Dos especies, vidas muy diferentes
Hasta 2009, la mantarraya se consideraba una sola especie. Los análisis genéticos establecieron que existen dos especies distintas con diferentes áreas de distribución, tamaños y comportamientos:
- Manta de arrecife (Mobula alfredi): más pequeña (hasta 5,5 m de envergadura), permanece en aguas costeras, regresa repetidamente a las mismas estaciones de limpieza y zonas de alimentación. Se encuentra en todo el Indo-Pacífico y en el Mar Rojo.
- Manta oceánica gigante (Mobula birostris): más grande (hasta 7 m de envergadura), de amplio rango y migratoria, se encuentra en mar abierto y cerca de costas productivas. Las mantas de Socorro, Isla de la Plata (Ecuador) y los atolones exteriores de Maldivas suelen ser de esta especie.
Ambas especies han sido reclasificadas del género Manta a Mobula, lo que las convierte técnicamente en las mayores rayas mobúlidas — parientes de las rayas diablo y las águilas marinas.
Inteligencia excepcional
Las mantarrayas tienen el mayor cociente cerebro/cuerpo de cualquier pez. La investigación de laboratorio ha demostrado que las mantas de arrecife pueden superar la prueba del espejo de auto-reconocimiento — un punto de referencia de la conciencia de uno mismo que muy pocos animales no humanos superan. Sus comportamientos sociales, incluidas lo que parecen interacciones de juego y relaciones individuales a largo plazo, son cada vez más estudiados.

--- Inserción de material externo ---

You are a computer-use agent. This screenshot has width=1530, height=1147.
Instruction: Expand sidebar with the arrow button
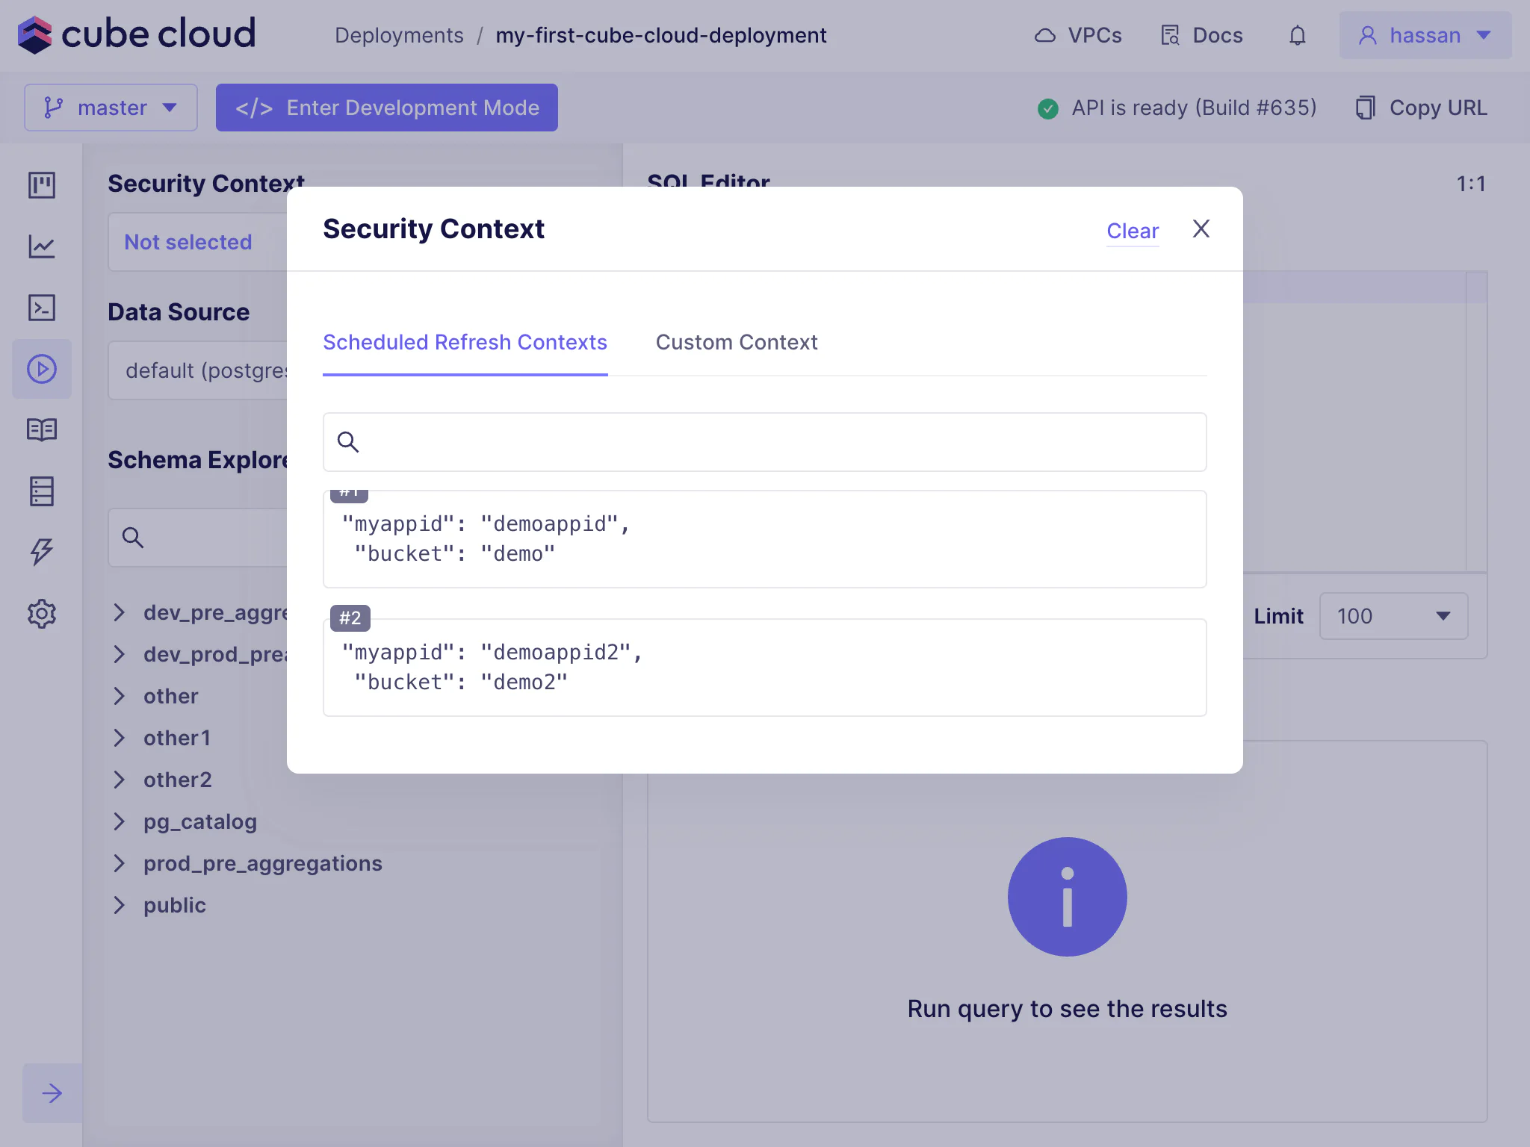click(52, 1093)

Los buceadores que han observado mantas en estaciones de limpieza comentan con frecuencia que las rayas parecen interactuar con los observadores humanos — manteniéndose, dando vueltas y haciendo pasadas repetidas que parecen ser más que incidentales. Si eso constituye curiosidad en sentido cognitivo es una pregunta de investigación abierta.
Estaciones de limpieza
La experiencia esencial con mantas es la estación de limpieza — una estructura específica de coral o roca donde pequeños peces de arrecife (en particular el lábrido limpiador Labroides dimidiatus) retiran parásitos de la piel y las branquias de las mantas. Las mantas visitan estas estaciones de forma repetida, a veces a diario, manteniéndose con las branquias abiertas y las alas ligeramente curvadas.
En una buena estación de limpieza, un buceador que descienda en silencio y permanezca inmóvil puede ver mantarrayas pasando al alcance del brazo — una representación teatral en la que la raya es el actor y el buceador, el público.
Mejores estaciones de limpieza:
- German Channel, Palau — fiable todo el año; hasta 20 rayas en una sola inmersión
- Hanifaru Bay, Maldivas (junio–noviembre) — mantas de arrecife agregándose por centenas; el mayor evento de mantas del planeta
- Karang Makassar, Komodo — la estación de limpieza 'Manta Point' en el mar de Flores
- Nusa Penida, Bali — excursiones de un día desde Sanur; Crystal Bay y Manta Point
- Black Rock, Archipiélago Mergui (Myanmar) — remoto, poco visitado, extraordinario
Volteretas y alimentación
Cuando las condiciones son buenas — una convergencia de agua rica en plancton cerca de la superficie — las mantarrayas se alimentan dando volteretas: nadando en círculos verticales continuos a través de un parche de plancton denso, con la boca abierta y los lóbulos cefálicos (los apéndices con forma de cuerno en la cabeza) desplegados para canalizar el agua hacia dentro. Una sola raya dando volteretas en una floración de plancton es elegante. Cincuenta rayas dando volteretas juntas en formación, como ocurre en Hanifaru, es uno de los grandes espectáculos de fauna salvaje del planeta.
Estado de conservación
Ambas especies están clasificadas como Vulnerables en la Lista Roja de la UICN. Las branquias — las estructuras filtradoras dentro de la boca de las mantas — se venden en mercados de medicina tradicional china, y la pesca dirigida ha reducido drásticamente las poblaciones en algunas regiones. Una manta viva genera hasta 1 millón de USD en ingresos por turismo de buceo a lo largo de su vida; una manta muerta vendida por sus branquias produce unos pocos cientos de dólares.